● About this task: Quote the Traitor movie review in full, word for word.

● Document extract:

Guy Pearce and Don Cheadle wrestle with the dichotomy between duty and conscience. Or maybe it's just a gun.
Guy Pearce and Don Cheadle wrestle with the dichotomy between duty and conscience. Or maybe it's just a gun.
RAFY

rrodriguez@MiamiHerald.com

Traitor is Syriana for dummies, a globe-hopping, multi-character look at the war between America and Islamic terrorists that keeps things as relatively simple as an episode of 24. Not that there's anything wrong with that: 24 is a really good show. But it doesn't pretend to be something it's not, either.

For the first hour of Traitor, though, writer-director Jeffrey Nachmanoff sets up a drama far more complex and ambiguous than the one we ultimately get. The film's titular anti-hero is Samir Horn (Don Cheadle), a devoted Muslim born in Sudan (where he saw his father blown up by a car bomb), who later moved to Chicago and worked as an intelligence officer for the U.S. government.

When we meet him, though, Samir has gone off the grid and is now running with an entirely different gang, selling explosives to a terrorist group in Yemen co-headed by the Moroccan Omar (Said Taghmaoui). Both men are nabbed in a raid headed by a pair of FBI agents (Guy Pearce and Neal McDonough) who try to get Samir to talk in exchange for leniency. When he refuses, they leave him to rot in a Yemen prison.

It is there that Samir develops a strong bond with Omar, whose initial mistrustfulness of Samir gives way to a brotherly respect and admiration. By the time the two men bust out of prison and reconnect with Omar's terrorist network, Traitor has gotten you to see them as people first and fanatics second.

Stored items
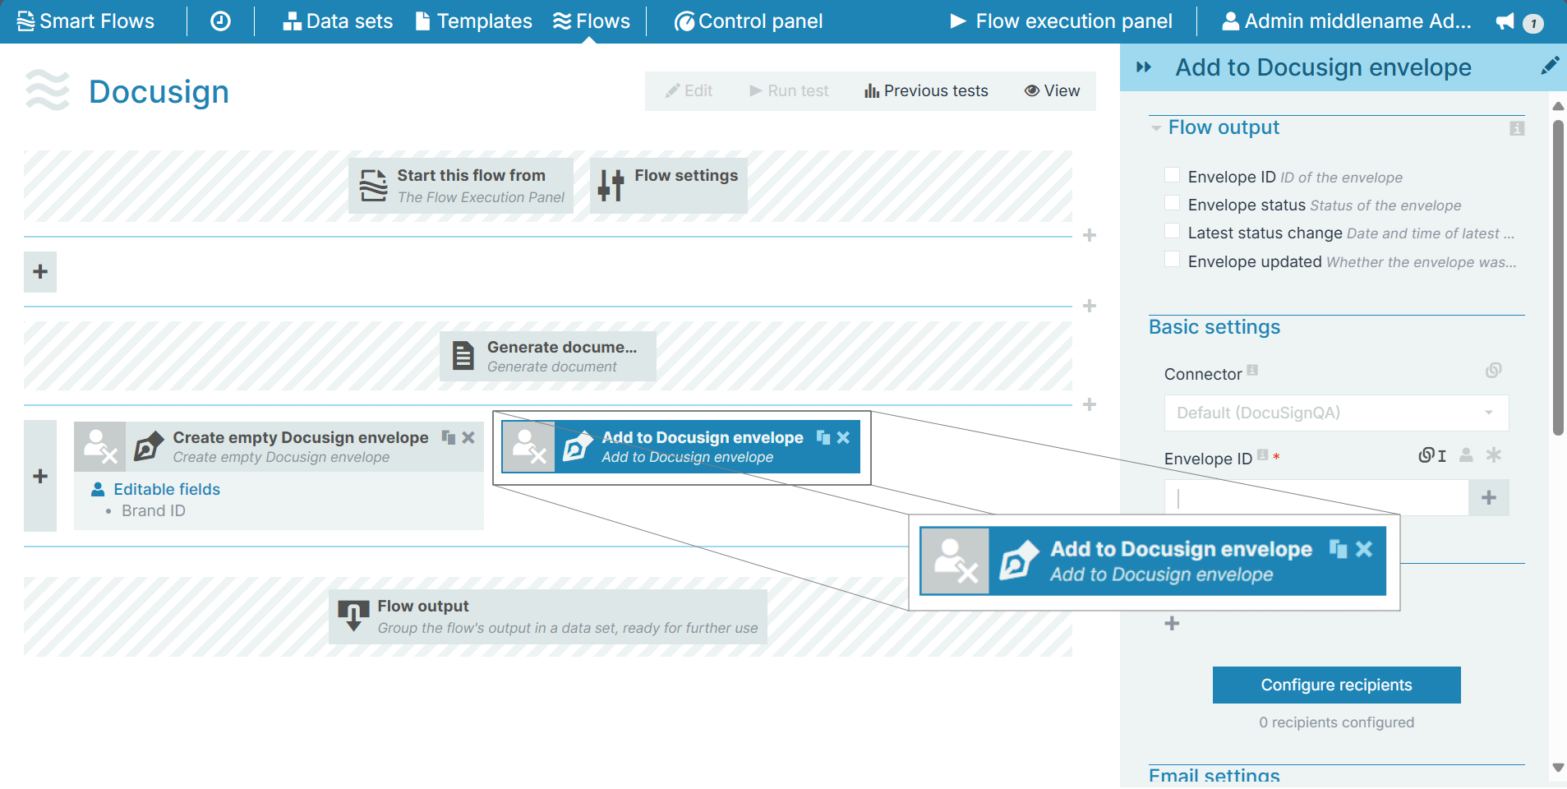Open the megaphone notifications icon
This screenshot has height=789, width=1567.
(1505, 21)
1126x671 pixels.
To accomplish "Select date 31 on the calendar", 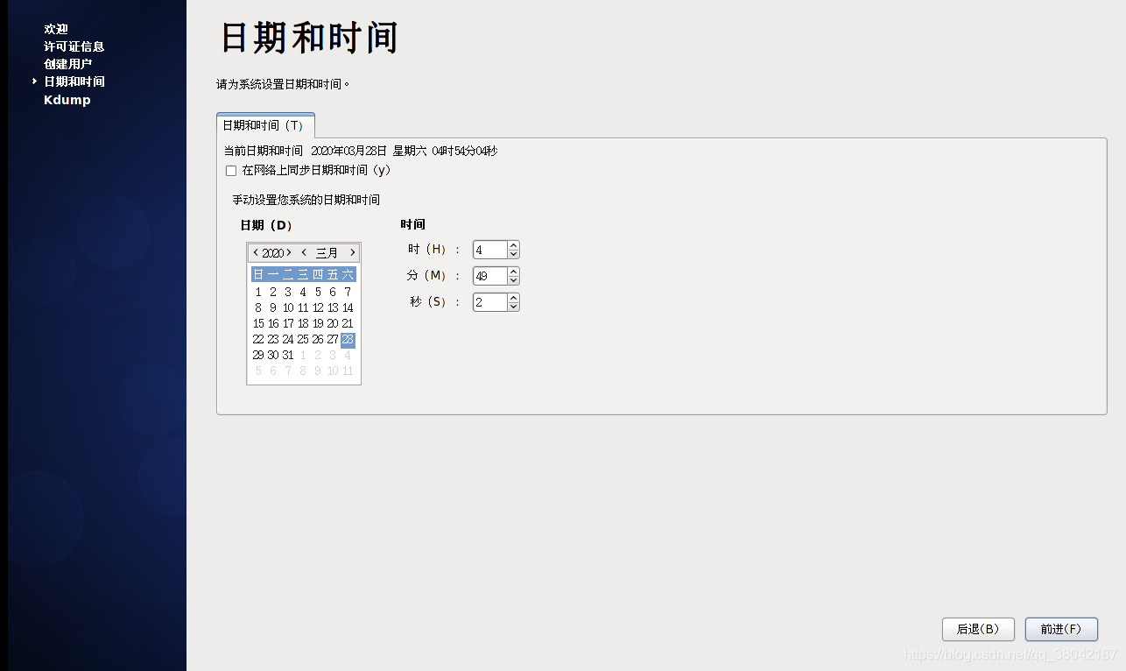I will click(x=287, y=355).
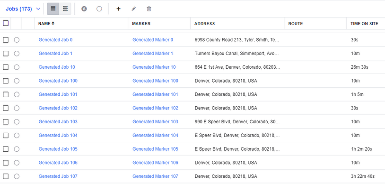The width and height of the screenshot is (385, 184).
Task: Click the Time on Site column header
Action: pos(364,24)
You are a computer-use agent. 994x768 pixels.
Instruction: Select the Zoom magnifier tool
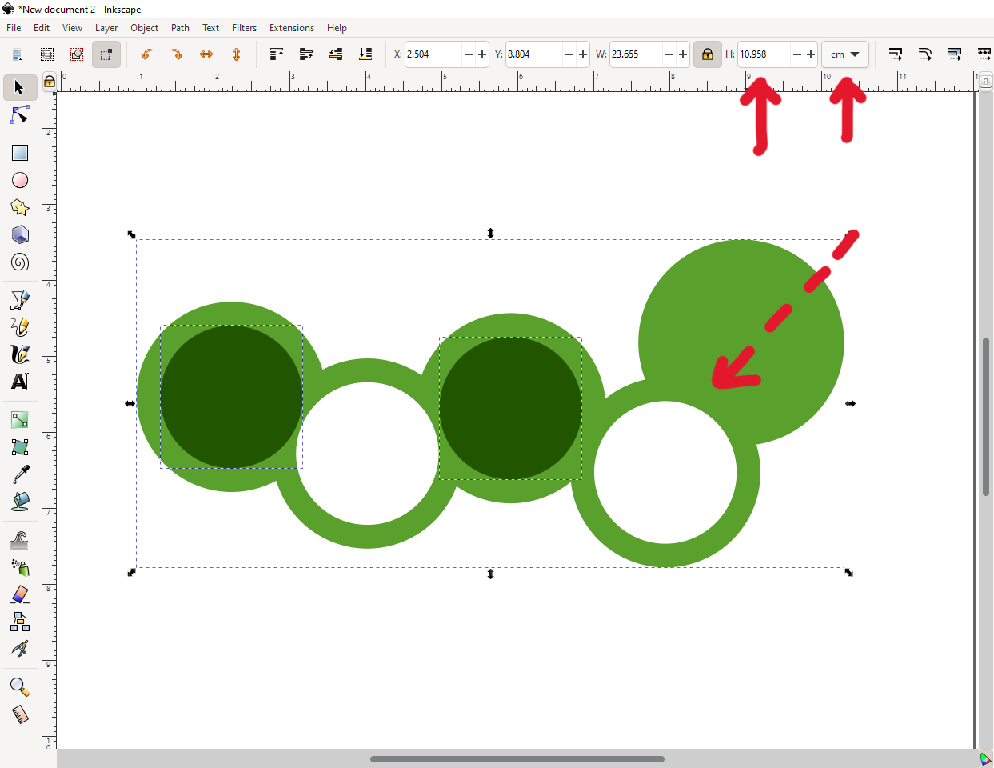tap(20, 687)
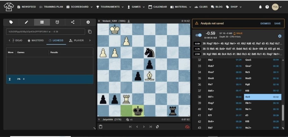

● Response box:
Guy Pearce and Don Cheadle wrestle with the dichotomy between duty and conscience. Or maybe it's just a gun.
Guy Pearce and Don Cheadle wrestle with the dichotomy between duty and conscience. Or maybe it's just a gun.
RAFY

rrodriguez@MiamiHerald.com

Traitor is Syriana for dummies, a globe-hopping, multi-character look at the war between America and Islamic terrorists that keeps things as relatively simple as an episode of 24. Not that there's anything wrong with that: 24 is a really good show. But it doesn't pretend to be something it's not, either.

For the first hour of Traitor, though, writer-director Jeffrey Nachmanoff sets up a drama far more complex and ambiguous than the one we ultimately get. The film's titular anti-hero is Samir Horn (Don Cheadle), a devoted Muslim born in Sudan (where he saw his father blown up by a car bomb), who later moved to Chicago and worked as an intelligence officer for the U.S. government.

When we meet him, though, Samir has gone off the grid and is now running with an entirely different gang, selling explosives to a terrorist group in Yemen co-headed by the Moroccan Omar (Said Taghmaoui). Both men are nabbed in a raid headed by a pair of FBI agents (Guy Pearce and Neal McDonough) who try to get Samir to talk in exchange for leniency. When he refuses, they leave him to rot in a Yemen prison.

It is there that Samir develops a strong bond with Omar, whose initial mistrustfulness of Samir gives way to a brotherly respect and admiration. By the time the two men bust out of prison and reconnect with Omar's terrorist network, Traitor has gotten you to see them as people first and fanatics second.